Title:  Composition and method for prevention of sexually transmitted diseases, including aids

United States Patent:  6,328,991

Appl. No.:  451362

A chemical composition, method and product for administration into the vaginal canal. The composition, method and product are effective in preventing the spread of sexually transmitted diseases, including the spread of AIDS.

SUMMARY OF THE INVENTION

These objects of the present invention are achieved by providing various chemical compositions for introduction into the vaginal canal, and a chemical delivery system for delivery of the chemical agents into the canal, as described herein.

A variety of chemical compositions are disclosed which act as a highly effective microbiocide. The preferred chemical composition for microbiocidal action comprises a mixture of Nonoxynol-9, Benzalkonium Chloride, and Povidone Iodine. This composition is valuable both as a broad spectrum microbiocide, useful in killing a broad spectrum of harmful microorganisms, and as a preparation useful in killing the HIV virus.

As an alternative to the above, a combination of Nonoxynol-9 and Povidone Iodine in which Benzethonium Chloride is substituted for Benzalkonium Chloride may also be used.

Numerous other chemical compositions are disclosed in this application as well. They include microbiocide preparations, chemical compositions for contraceptive use, and compositions effective for a variety of differing disorders.

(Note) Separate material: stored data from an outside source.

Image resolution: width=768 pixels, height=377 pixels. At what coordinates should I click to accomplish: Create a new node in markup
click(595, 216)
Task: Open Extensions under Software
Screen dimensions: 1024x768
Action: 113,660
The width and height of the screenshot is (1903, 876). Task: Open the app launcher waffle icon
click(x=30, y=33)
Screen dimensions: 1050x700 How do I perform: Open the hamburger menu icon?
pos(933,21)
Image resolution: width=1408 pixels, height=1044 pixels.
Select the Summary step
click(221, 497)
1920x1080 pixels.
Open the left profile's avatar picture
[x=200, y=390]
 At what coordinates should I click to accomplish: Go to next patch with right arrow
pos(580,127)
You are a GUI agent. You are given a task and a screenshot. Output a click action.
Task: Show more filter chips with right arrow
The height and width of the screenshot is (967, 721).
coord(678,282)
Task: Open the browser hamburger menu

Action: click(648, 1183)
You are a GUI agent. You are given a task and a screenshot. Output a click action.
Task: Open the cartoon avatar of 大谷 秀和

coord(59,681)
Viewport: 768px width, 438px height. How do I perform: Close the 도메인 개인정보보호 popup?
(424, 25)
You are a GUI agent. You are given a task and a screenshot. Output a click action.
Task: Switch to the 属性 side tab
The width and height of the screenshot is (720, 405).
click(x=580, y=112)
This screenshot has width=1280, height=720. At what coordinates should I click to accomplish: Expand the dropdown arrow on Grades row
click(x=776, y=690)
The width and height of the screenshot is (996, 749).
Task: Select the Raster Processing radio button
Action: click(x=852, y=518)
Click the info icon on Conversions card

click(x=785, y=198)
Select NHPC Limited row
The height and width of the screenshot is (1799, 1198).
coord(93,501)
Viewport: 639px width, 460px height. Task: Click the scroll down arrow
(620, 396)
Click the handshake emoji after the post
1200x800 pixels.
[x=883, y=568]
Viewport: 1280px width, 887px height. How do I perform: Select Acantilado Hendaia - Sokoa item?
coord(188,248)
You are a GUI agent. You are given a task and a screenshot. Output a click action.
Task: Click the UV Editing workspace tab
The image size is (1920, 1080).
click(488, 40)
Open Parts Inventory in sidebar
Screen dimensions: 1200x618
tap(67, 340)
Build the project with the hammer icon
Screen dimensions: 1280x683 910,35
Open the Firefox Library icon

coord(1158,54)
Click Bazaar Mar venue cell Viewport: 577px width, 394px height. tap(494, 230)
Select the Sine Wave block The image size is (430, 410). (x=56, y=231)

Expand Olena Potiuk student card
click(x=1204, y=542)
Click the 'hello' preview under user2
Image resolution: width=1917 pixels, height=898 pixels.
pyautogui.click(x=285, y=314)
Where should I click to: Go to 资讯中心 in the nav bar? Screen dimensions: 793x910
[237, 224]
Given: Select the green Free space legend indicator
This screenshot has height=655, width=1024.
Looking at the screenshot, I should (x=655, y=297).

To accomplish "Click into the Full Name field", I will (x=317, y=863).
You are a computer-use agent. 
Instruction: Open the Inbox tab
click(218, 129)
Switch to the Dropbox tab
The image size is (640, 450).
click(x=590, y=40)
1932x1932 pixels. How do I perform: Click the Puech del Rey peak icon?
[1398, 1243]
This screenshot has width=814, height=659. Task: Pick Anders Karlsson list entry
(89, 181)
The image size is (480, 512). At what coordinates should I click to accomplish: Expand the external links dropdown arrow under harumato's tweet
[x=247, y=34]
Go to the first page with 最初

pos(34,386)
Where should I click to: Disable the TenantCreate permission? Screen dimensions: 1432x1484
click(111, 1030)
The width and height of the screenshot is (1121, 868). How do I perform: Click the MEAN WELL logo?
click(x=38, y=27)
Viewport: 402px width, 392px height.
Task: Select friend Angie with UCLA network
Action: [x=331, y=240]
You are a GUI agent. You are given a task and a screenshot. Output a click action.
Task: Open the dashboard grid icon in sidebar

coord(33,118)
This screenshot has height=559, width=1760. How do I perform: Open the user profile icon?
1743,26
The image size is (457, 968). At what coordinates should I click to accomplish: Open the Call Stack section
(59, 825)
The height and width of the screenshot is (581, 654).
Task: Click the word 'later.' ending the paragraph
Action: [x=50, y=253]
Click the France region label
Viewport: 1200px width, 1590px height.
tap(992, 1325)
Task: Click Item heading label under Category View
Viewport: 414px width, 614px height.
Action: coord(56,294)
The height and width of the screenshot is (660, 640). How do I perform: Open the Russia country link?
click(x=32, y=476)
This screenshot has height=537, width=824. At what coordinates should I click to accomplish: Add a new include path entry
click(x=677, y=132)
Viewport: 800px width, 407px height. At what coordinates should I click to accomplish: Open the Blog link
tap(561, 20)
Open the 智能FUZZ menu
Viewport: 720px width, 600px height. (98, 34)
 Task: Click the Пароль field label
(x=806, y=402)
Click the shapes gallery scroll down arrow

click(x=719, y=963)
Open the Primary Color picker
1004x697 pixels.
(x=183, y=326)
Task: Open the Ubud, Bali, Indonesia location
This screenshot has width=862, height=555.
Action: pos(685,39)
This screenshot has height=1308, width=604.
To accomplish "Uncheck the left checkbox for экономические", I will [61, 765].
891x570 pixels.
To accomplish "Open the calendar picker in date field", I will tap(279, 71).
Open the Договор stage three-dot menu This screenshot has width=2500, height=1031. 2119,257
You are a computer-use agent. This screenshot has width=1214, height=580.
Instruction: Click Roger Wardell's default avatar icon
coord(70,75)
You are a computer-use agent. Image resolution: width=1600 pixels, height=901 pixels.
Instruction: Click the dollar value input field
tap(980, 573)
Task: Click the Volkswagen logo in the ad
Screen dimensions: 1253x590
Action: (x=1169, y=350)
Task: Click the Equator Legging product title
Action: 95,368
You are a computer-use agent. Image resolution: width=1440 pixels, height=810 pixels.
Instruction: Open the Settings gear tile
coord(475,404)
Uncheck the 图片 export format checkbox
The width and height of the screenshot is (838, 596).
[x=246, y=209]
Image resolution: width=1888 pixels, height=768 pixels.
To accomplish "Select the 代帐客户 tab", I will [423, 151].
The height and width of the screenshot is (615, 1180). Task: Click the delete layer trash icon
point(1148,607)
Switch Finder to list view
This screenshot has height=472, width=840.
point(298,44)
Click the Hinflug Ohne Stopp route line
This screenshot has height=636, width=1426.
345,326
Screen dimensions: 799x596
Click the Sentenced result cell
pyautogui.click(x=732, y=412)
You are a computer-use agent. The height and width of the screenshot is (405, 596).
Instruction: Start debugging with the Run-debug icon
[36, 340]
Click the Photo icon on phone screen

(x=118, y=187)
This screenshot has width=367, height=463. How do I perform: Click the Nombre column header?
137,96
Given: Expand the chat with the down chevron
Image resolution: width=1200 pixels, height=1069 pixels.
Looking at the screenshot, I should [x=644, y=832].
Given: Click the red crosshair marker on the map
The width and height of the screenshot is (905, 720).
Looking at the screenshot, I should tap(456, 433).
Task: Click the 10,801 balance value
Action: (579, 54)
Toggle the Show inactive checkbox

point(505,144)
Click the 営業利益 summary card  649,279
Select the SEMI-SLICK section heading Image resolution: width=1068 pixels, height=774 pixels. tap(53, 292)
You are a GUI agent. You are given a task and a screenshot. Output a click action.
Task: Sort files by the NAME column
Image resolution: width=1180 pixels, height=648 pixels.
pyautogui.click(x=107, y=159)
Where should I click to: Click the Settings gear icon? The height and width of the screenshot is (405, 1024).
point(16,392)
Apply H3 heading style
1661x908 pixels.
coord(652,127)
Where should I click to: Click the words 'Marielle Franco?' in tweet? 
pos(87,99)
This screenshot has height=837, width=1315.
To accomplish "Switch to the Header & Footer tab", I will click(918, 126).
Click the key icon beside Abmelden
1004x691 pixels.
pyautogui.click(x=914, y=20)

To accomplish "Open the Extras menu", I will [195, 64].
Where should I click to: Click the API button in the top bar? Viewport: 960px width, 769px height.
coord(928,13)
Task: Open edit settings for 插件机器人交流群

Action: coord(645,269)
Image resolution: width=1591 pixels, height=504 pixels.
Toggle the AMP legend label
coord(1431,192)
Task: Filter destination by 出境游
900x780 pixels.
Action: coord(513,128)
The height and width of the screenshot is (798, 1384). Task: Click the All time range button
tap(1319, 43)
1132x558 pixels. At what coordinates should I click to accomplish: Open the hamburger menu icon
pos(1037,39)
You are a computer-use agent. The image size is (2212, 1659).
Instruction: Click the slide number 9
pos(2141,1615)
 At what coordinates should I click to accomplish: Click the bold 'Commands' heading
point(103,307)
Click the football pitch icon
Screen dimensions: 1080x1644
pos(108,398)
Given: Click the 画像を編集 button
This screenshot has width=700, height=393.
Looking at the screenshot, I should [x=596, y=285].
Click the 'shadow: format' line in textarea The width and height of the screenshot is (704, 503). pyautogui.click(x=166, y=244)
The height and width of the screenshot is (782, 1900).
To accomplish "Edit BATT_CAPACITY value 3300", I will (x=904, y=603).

For example, a novel spermicide, Benzethonium Chloride, is disclosed as well. Benzethonium Chloride may also be used on its own as a spermicide, or microbiocide. Alternatively, it can be used in conjunction with Benzalkonium Chloride, which is already well known in the art. The present chemical composition can be directly applied to the vaginal canal, or incorporated in a device for insertion into the vaginal canal, such as a vaginal sponge, or in another appropriate vaginal device.

In the preferred embodiment for a delivery system for the chemical composition, these objects of the invention are also achieved in a product designed for delivery of chemical agents into the vaginal canal. The product comprises a sponge impregnated with the liquid containing an effective amount of the active pharmaceutical agents, the liquid being present in an amount greater than that which is blocked within said sponge, but less than the saturation value of the sponge so that when the sponge is implanted in the vaginal canal it will release liquid therefrom. The sponge is preferably provided in a sealed, air-tight package. Thus, the present invention now provides a removable, premoistened vaginal sponge impregnated with a solution containing a carrier and an active pharmaceutical agent. The sponge contains both an amount of solution that is tightly held by the sponge, i.e. blocked therein, and a freely releasable amount of solution that is released upon mechanical deflection, i.e. squeezing of the sponge.

In addition, a method is disclosed in the application for voluntarily releasing chemical agents into the vaginal canal, from the sponge, at will, while the sponge is seated within the vaginal canal. The method involves the use of Kegel's exercises to compress a vaginal sponge to release chemical agent from the sponge at will.

As used in the specification and claims of this application, the term "microbiocide" refers to chemical compounds and agents effective in destroying microorganisms. The terms "releasable" or "freely releasable" or "mechanically releasable" are used interchangeably and mean an amount of liquid that can be expelled from the sponge by simple compression or squeezing of the sponge. The term "tightly bound" or "blocked" means an amount of liquid retained by the sponge even when compressed and which is only removable from the sponge by some type of non-mechanical means, such as evaporation. The term "saturation value" means the maximum amount of liquid that can be held by the sponge. A saturated sponge will release liquid immediately upon being squeezed.

According to one embodiment of the invention there is provided a vaginal device comprising a hermetically sealed air tight package enclosing therein a sponge impregnated with a liquid containing an active pharmaceutical agent, the amount of liquid being sufficient to provide a reservoir of the liquid while the sponge is in place in the vagina. The sponge contains a mechanically releasable amount of liquid containing an active pharmaceutical agent and that releasable amount of liquid may contain or itself may comprise a prescribed unit dosage for a specific window of therapy or half-life drug metabolism.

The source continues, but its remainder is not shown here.